- 61% of banking and financial services professionals say there is enough or too much regulation, but inadequate enforcement
- In light of the increased personal liabilities, 54% of compliance professionals would choose another career path if they had the opportunity
- Evolving criminal methodologies are currently the single biggest financial crime risk, according to 42% of banking and financial services professionals
LexisNexis® Risk Solutions, a global big data, technology and analytic linking company, has today released its Future Financial Crime Risks report that it has produced with support from the British Bankers Association (BBA). The report provides a review of financial crime and its evolving risks. A greater regulatory burden, increased personal liabilities on compliance professionals, barriers to greater collaboration and evolving criminal methodologies were identified as the most significant barriers to banks’ ability to combat financial crime.

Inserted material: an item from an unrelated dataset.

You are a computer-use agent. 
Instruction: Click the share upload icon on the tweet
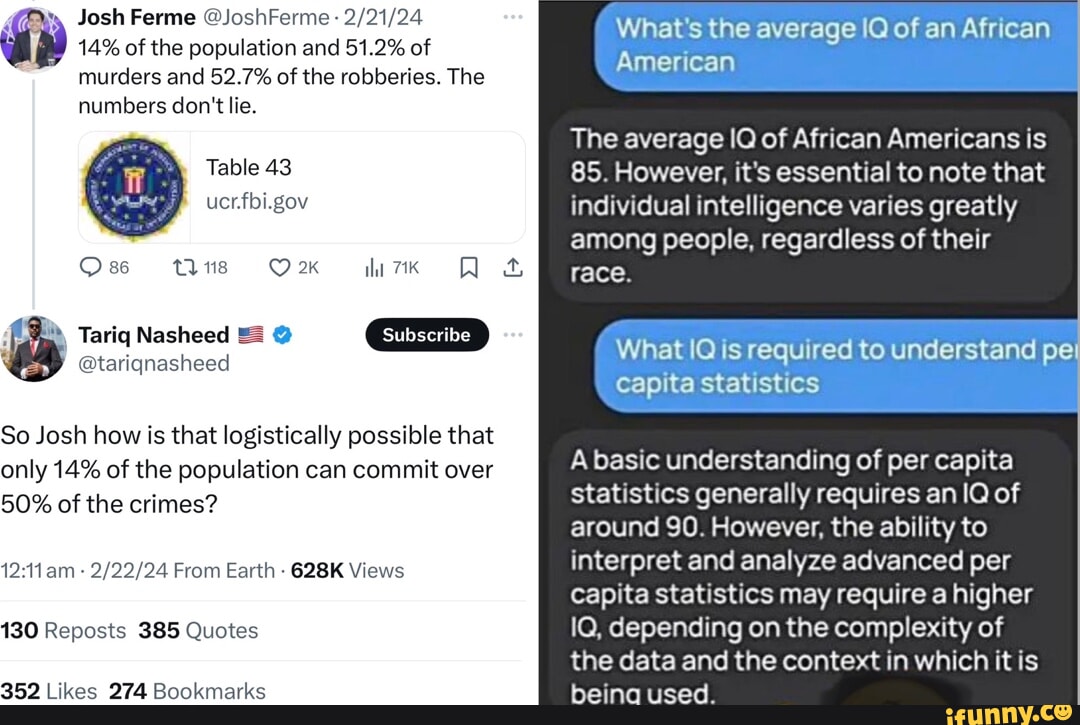pos(513,267)
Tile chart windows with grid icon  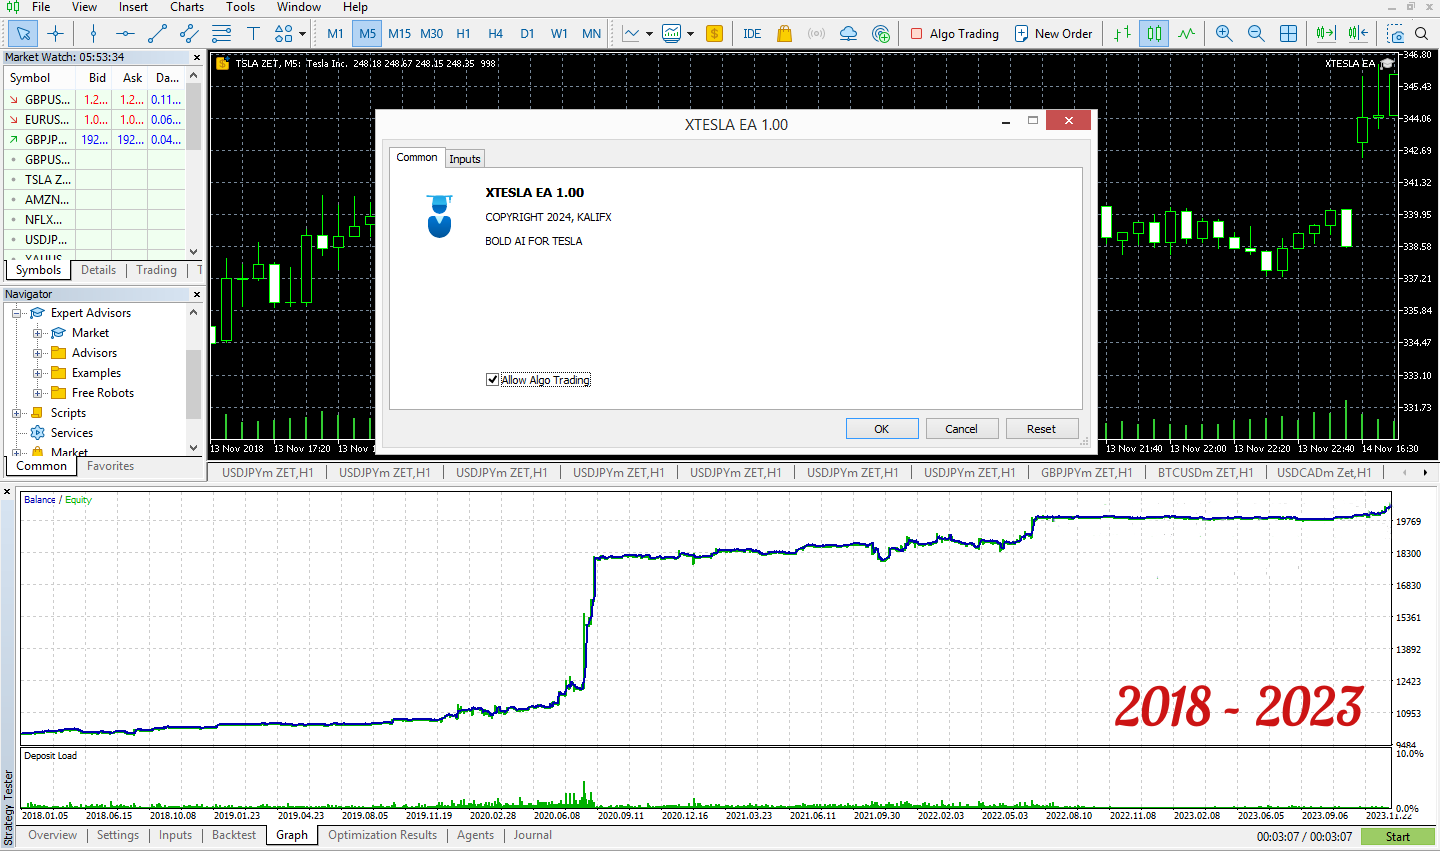coord(1288,33)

The report reveals that while some of Britain’s major banks are spending as much as £660m ($1bn*) each year on AML compliance, both banks and law enforcement agencies express concerns over the changing face of financial crime, and their ability to effectively combat emerging risks. The regulatory landscape is ever expanding and increasing in complexity, with regulations themselves becoming ever more difficult, and expensive, to administer.

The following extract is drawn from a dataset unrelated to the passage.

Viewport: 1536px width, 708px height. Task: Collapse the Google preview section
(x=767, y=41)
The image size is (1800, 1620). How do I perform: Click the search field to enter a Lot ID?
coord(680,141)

As one bank professional commented: “Costs are just a symptom of a culture of compliance for compliance’s sake,” with another agreeing that the system is no longer focused on providing information to help catch criminals.
Doubts were also revealed over the effectiveness of the Fourth EU AML Directive. Almost a third (32%) of respondents say that the Fourth EU AML Directive will have no effect – or could even increase levels – of money laundering across Europe, while 47% predict it will decrease it “somewhat”. Fewer than one in five (17%) expect the Directive to have a dramatic effect.

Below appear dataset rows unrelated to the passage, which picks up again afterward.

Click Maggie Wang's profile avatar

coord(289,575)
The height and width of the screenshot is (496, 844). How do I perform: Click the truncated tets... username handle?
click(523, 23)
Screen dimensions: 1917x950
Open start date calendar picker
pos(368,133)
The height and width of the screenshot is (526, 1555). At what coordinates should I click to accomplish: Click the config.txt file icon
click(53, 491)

The report also highlighted concerns about a shortage of AML compliance professionals in the UK. Increasing levels of personal liability are expected to exacerbate this gap, as half (50%) of compliance professionals said the Senior Managers Regime would make their jobs more or a lot more stressful and an even greater number (54%) said if they had the opportunity they would choose another career path in light of the increased personal liabilities.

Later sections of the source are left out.